Originally written by Erik Thomas
Recently, a non-metal friend asked me to recommend some of my more “tame” material for him to listen to – something with nifty guitar work, some real singing, and no cookie monster vocals. As I Lay Dying, another superb addition to the homegrown talent over at Metal Blade, fit the bill perfectly.
AILD are part of the new breed of US acts that has incorporated many Swedish melodic death metal influences into their hardcore sound, and do it very proficiently, with only a slight nod to their hardcore roots via some fairly generic breakdowns and lyrical content. Otherwise, they have fully absorbed and manipulated the Swedish sound very well, while keeping their Christian ideals intact. While certainly not as heavy as many of their peers, AILD make up for that shortcoming by having harmonies and melodies by the bucket load. The dual guitar work weaves a suitable balance of intricate layering and often emotional soloing that lends to an almost “emo” feel. When delivering more emotionally charged material, such as the sobering “Behind Me Lies Another Fallen Soldier” and “Song 10”, AILD excel. When these emotive melodies are mixed with more traditional, upbeat metalcore stylings, the combination works very well together.

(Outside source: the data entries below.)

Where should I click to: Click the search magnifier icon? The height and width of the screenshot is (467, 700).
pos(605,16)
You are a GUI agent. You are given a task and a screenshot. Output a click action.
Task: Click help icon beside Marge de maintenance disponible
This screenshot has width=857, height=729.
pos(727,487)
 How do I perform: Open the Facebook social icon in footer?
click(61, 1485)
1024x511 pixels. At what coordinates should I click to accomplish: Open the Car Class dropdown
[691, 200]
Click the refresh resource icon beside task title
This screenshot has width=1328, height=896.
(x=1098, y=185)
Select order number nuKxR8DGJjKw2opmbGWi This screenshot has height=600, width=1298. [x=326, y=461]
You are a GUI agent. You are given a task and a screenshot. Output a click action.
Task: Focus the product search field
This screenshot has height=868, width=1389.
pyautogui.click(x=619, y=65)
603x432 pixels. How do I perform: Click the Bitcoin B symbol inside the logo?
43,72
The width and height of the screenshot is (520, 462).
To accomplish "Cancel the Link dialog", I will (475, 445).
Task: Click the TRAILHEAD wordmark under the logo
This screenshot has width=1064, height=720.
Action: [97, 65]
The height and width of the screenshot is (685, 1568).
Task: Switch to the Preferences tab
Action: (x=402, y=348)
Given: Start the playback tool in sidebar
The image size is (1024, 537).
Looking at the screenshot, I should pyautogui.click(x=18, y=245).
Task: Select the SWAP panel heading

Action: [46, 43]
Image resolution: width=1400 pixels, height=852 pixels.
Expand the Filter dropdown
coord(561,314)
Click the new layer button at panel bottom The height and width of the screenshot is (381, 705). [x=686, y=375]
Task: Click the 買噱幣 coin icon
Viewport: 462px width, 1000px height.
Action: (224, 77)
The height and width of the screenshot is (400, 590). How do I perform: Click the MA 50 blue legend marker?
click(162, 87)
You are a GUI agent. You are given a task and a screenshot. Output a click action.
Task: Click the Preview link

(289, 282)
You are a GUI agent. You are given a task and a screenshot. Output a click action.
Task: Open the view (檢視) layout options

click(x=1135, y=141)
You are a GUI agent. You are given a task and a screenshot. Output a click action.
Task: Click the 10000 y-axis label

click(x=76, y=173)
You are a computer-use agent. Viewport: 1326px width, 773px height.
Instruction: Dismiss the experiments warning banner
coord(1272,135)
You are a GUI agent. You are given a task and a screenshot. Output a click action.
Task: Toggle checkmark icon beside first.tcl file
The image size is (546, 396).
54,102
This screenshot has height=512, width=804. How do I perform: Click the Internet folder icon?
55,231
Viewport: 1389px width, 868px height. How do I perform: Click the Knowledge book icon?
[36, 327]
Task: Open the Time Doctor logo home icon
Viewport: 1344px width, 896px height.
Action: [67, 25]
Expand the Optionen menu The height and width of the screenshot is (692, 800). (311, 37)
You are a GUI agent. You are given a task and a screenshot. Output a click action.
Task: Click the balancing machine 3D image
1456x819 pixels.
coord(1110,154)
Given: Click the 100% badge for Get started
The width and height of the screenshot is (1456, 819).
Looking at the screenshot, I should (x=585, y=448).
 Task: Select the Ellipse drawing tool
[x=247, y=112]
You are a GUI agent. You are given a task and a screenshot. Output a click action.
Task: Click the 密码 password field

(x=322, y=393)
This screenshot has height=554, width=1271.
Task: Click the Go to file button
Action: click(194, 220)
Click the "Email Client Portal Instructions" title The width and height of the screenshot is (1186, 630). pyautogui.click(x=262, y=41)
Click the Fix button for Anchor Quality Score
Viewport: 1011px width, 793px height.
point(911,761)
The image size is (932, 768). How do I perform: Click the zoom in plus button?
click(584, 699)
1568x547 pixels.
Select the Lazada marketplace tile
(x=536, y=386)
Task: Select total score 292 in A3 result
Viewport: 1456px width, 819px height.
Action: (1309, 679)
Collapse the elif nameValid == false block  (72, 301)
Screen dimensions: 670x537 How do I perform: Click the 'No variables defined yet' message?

Early tracks, like “94 Hours” and “Falling on Deaf Ears”, are both expressive and melodic. However, when AILD try to revert to their more hardcore-inspired past, they fall a little short. When dependent on breakdowns and more spastic riffing rather than the flowing harmonics of their Swedish counterparts, they seem to stumble a little. Prime examples are “Distance is Darkness” and “The Pain of Separation”, tracks that stutter and jerk with forced hardcore machismo and less thoughtful intricacies that simply can’t compete with the pure devastation wrought by less harmonious acts like On Broken Wings and How It Ends.
Intensity wise, Darkest Hour these guys are not. The faster moments never quite deliver an endless wave of blows to the face, but that’s fine, as the more controlled delivery comes across as far more convincing. As a result, the album never really forces you to listen to it based on intensity alone. So around seven songs in, my attention starts to wane, as each song essentially retreads its predecessor: shouted rasps of agony, clean vocal interludes, dual guitars, and the occasional breakdown.
Only “Song 10” stands out during the later part of the album, a ballad of sorts with little to no hardcore trappings. That’s not to say its bad, but it doesn’t make me want to sit down and pay attention for the album’s duration like, say, Hamartia. The other thing that irked me about an otherwise fine album is the drum sound. It sounds way too robotic, mechanical, and lifeless, almost like a drum machine. However, these minor quibbles should not stop you from checking out this fine US band.
Props to Metal Blade – with these guys, The Black Dahlia Murder, and Vehemence, they have three parts of the very promising future of US metal under their belt.